One Of The Worst Superhero Movies Ever Is Tubi's Latest Obsession

You could make a case that Stephen Norrington's "Blade" was ground zero for the Marvel Cinematic Universe's unprecedented blockbuster run. Though it hit theaters in 1998, 11 years before the release of "Iron Man," if you grew up reading comic books, you could sense a kindred charge from your fellow moviegoers the second Snipes got on with his vampire-killing business. This wasn't Tim Burton's "Batman," which used Frank Miller's "The Dark Knight Returns" as window dressing; Norrington's "Blade" possessed the swagger and lethality of the character created by Marv Wolfman and Gene Colan.

Norrington immediately became a fan-favorite filmmaker (his reputation bolstered by "Blade" becoming one of the first must-own DVDs as the medium caught fire), which led a significant contingent of geeks to lobby for him to direct everything from "X-Men" to "Spider-Man." When he finally alit on "The League of Extraordinary Gentlemen," an adaptation of Alan Moore and Kevin O'Neill's loopy comic book mash-up that brought together such genre characters as Allan Quatermain, Dr. Jekyll and Mr. Hyde, Mina Harker, the Invisible Man and Captain Nemo, I thought his gift for world building might take this burgeoning big-screen genre in an unexpected direction.

Norrington certainly did the unexpected with "The League of Extraordinary Gentlemen." The "Blade" director ended two careers on this movie. It also grossed a distressingly light $179 million against a $78 million budget. But yesterday's disasters are sometimes ripe for rediscovery decades later. Is this one of those cases? Tubi subscribers are inexplicably keen to find out!

An extraordinary failure in a league of its own

When 20th Century Fox released "The League of Extraordinary Gentlemen," the studio was probably hoping to draw an opening weekend split with Disney's based-on-an-amusement-park-ride dice-throw "Pirates of the Caribbean: The Curse of the Black Pearl." The latter was initially treated as an industry joke due to its choice of source material, but once the studio began screening the movie for critics, it was clear Gore Verbinski had delivered a crowd-pleasing romp.

Fox, unfortunately, had a stinker on its hands. Norrington and credited screenwriter James Dale Robinson used many of the same characters that Moore and O'Neill employed in their extravagant adventure, but they whiffed on the tone. It wasn't clever, it wasn't fun, and it looked like star Sean Connery wanted to run screaming from the set in every scene. Factor in loads of unfinished visual f/x, and the film was one big middle finger to moviegoers.

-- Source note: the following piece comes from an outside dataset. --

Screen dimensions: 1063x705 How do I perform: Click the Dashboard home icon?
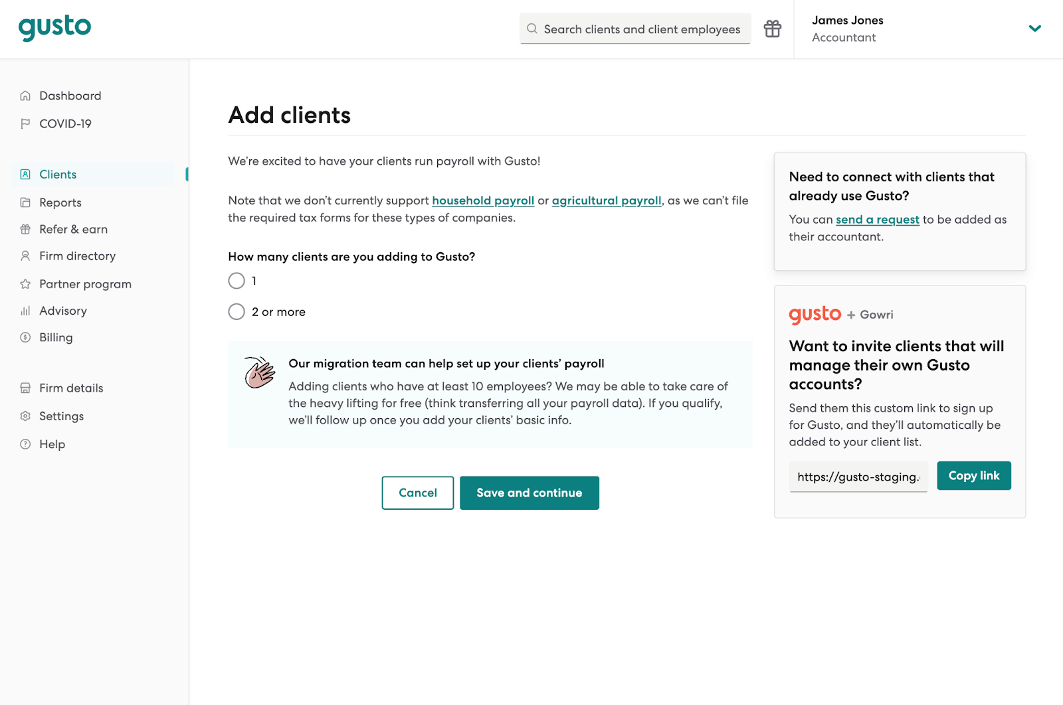coord(25,96)
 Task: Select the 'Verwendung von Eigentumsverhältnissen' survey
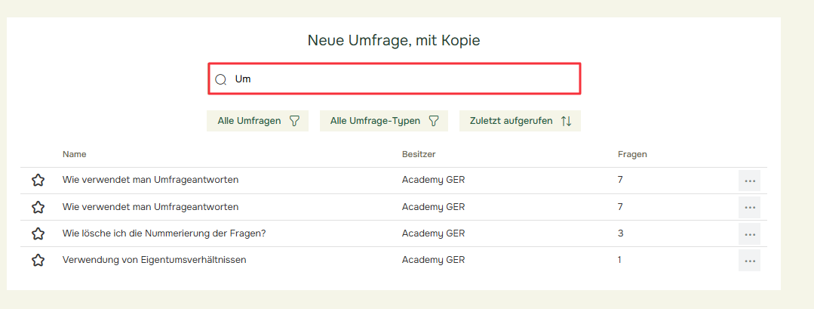pyautogui.click(x=154, y=260)
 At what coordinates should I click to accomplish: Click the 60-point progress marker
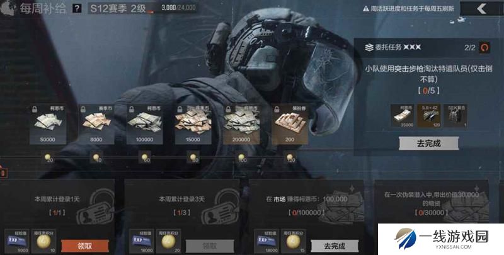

Even though the film holds a 17% rating at Rotten Tomatoes, according to FlixPatrol, Tubi viewers have made "The League of Extraordinary Gentlemen" the second most popular movie on the streaming platform. Maybe it plays better as distracted viewing, but that's hardly a recommendation. All that matters is that the film drove Connery into retirement and caused Norrington to claim he'd never direct another movie. The latter was attached to a remake of "The Crow" for a while in the late 2000s, but this never came to fruition. But don't let that stop you from giving "The League of Extraordinary Gentlemen" a whirl on Tubi!